Core-to-Core Latency: Issues with the Core i5

For Intel’s Comet Late 10th Gen Core parts, the company is creating two different silicon dies for most of the processor lines: one with 10 cores and one with 6 cores. In order to create the 8 and 4 core parts, different cores will be disabled. This isn’t anything new, and has happened for the best part of a decade across both AMD and Intel in order to minimize the number of new silicon designs, and also to build in a bit of redundancy into the silicon and enable most of the wafer to be sold even if defects are found.

For Comet Lake, Intel is splitting the silicon such that all 10-core Core i9 and 8-core Core i7 processors are built from the 10c die, as is perhaps expected, and the 6-core Core i5 and 4-core Core i3 processors are built from the 6c die. The only exception to these rules are the Core i5-10600K/KF processors which will use the 10-core die with four cores disabled, giving six cores total. This leads to a potential issue.

So imagine a 10c die as two columns of five cores, capped on each end by the System Agent (DRAM, IO) and Graphics, creating a ring of 12 stops that data has to go through to reach other parts of the silicon. Let us start simple, and imagine disabling two cores to make an 8c processor. It can be pretty straightforward to guess the best/worst case scenario in order to get the best/worst core-to-core latency

The other worst 8c case might be to keep Core 0 enabled, and then disable Core 1 and Core 2, leaving Core 3-9 enabled.

We can then disable four cores from the original 10 core setup. It can be any four cores, so imagine another worst case and a best case scenario.

On the left we have the absolute best case arrangement that minimizes all core-to-core latency.

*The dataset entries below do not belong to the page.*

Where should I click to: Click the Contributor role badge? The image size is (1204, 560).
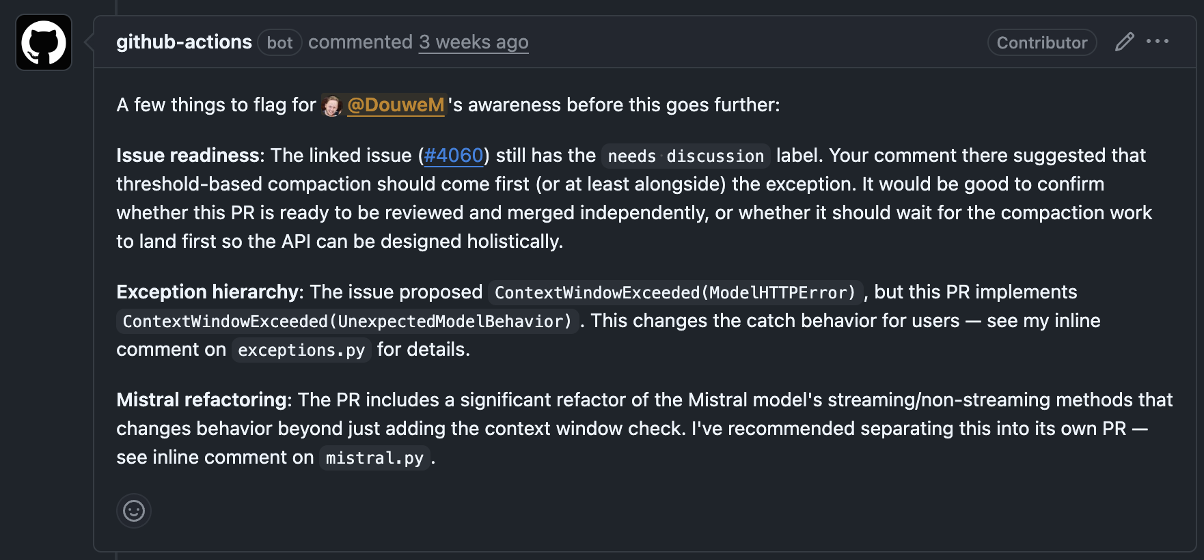pyautogui.click(x=1041, y=42)
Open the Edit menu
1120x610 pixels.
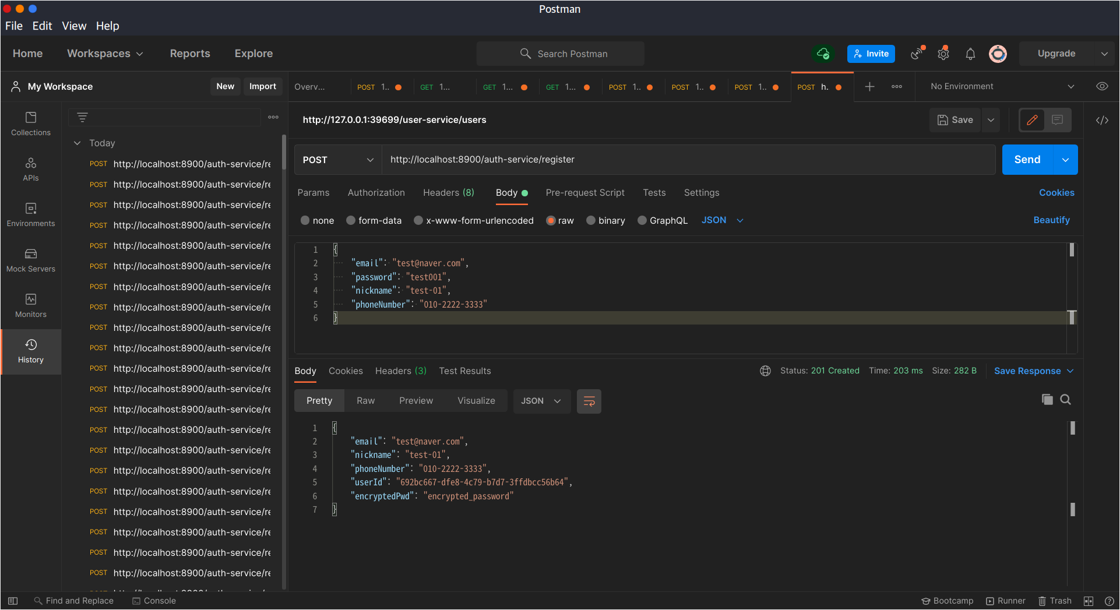42,26
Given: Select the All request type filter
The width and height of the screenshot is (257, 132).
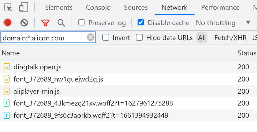Looking at the screenshot, I should 202,38.
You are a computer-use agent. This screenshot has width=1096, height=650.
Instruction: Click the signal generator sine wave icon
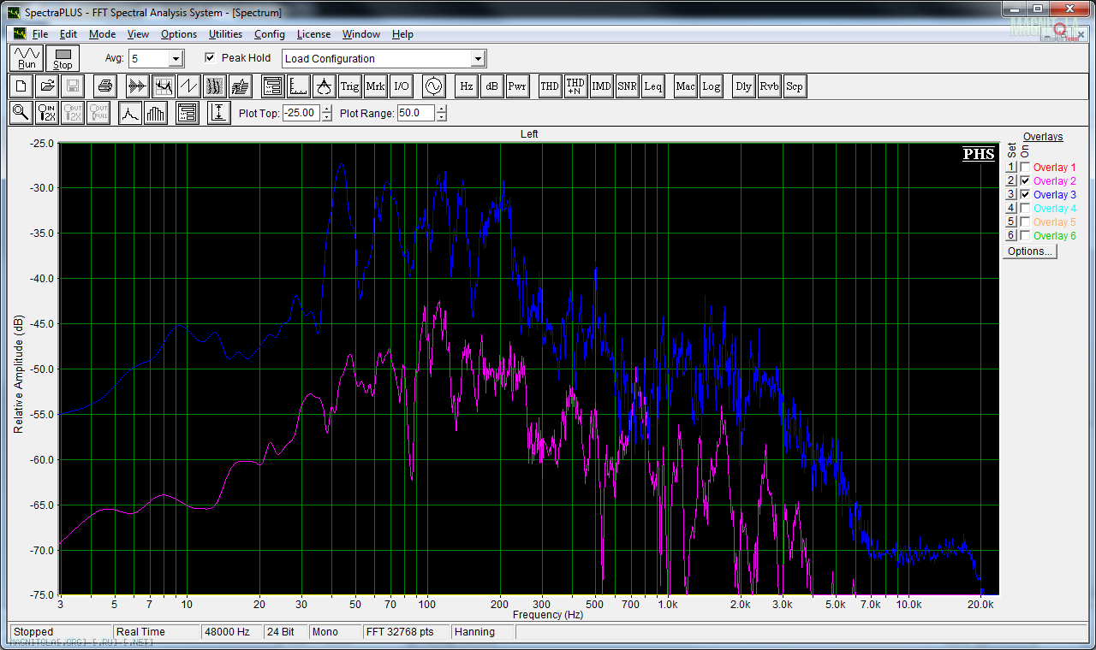433,86
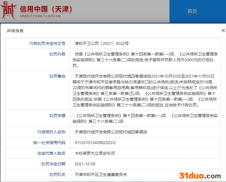
Task: Click the 统一社会信用代码 row label
Action: 49,143
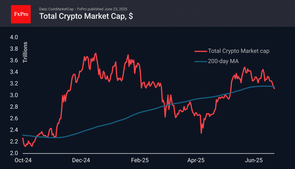
Task: Click the 2.4 y-axis value
Action: tap(14, 130)
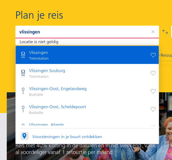Open the Reisopties button at right edge

pos(166,55)
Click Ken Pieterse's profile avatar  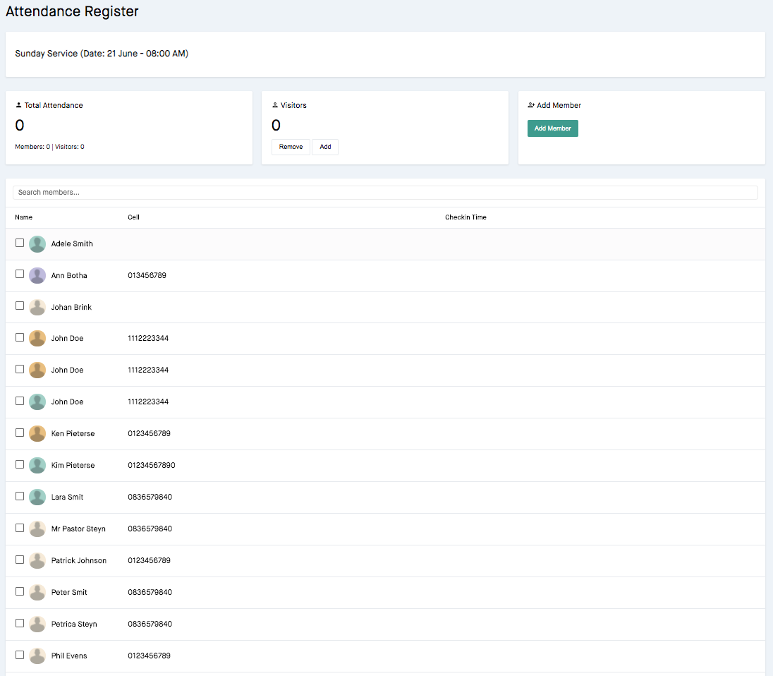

In the middle is the absolute worst case, with any contact to the first core in the top left being a lot higher latency with more distance to travel from any core. On the right is an unbalanced design, but perhaps a lower variance in latency.

When Intel disables cores to create these 8c and 6c designs, the company has in the past promised that any disabling would leave the rest of the processor ‘with similar performance targets’, and that while different individual units might have different cores disabled, they should all fall within a reasonable spectrum.

So let us start with our Core i5-10600K core-to-core latency chart.

Cores next door seem well enough, then as we make longer trips around the ring, it takes about 1 nanosecond longer for each stop. Until those last two cores that is, where we get a sudden 4 nanosecond jump. It’s clear that the processor we have here as a whole is lopsided in its core-to-core latency and if any thread gets put onto those two cores at the end, there might be some questionable performance.

Now it’s very easy to perhaps get a bit heated with this result. Unfortunately we don’t have an ‘ideal’ 6c design to compare it against, which makes comparisons on performance to be a bit tricky. But it does mean that there is likely to be variation between different Core i5-10600K samples.

The effect still occurs on the 8-core Core i7-10700K, however it is less pronounced.

There’s still a sizeable jump between the 3 cores at the end compared to the other five cores. One of the unfortunate downsides with the test is that the enumeration of the cores won’t correspond to any physical location, so it might be difficult to narrow down the exact layout of the chip.

Moving up to the big 10-core processor yields an interesting result:

So while we should have a steadily increasing latency here, there’s still that 3-4 nanosecond jump with two of the cores. This points to a different but compounding issue.

Our best guess is that these two extra cores are not optimized for this sort of ring design in Comet Lake. For their Core lineup of processors, Intel has been using a ring bus as the principle interconnect between its cores for over a decade, and we typically see them on four and six core processors. Intel also used a ring bus in its enterprise processors for many years, with chips up to 24 cores, however those designs used dual-ring buses in order to keep core-to-core latency down. Intel has put up to 12 cores on a single ring, though broadly speaking the company seems to prefer keeping designs to 8 or fewer cores per ring.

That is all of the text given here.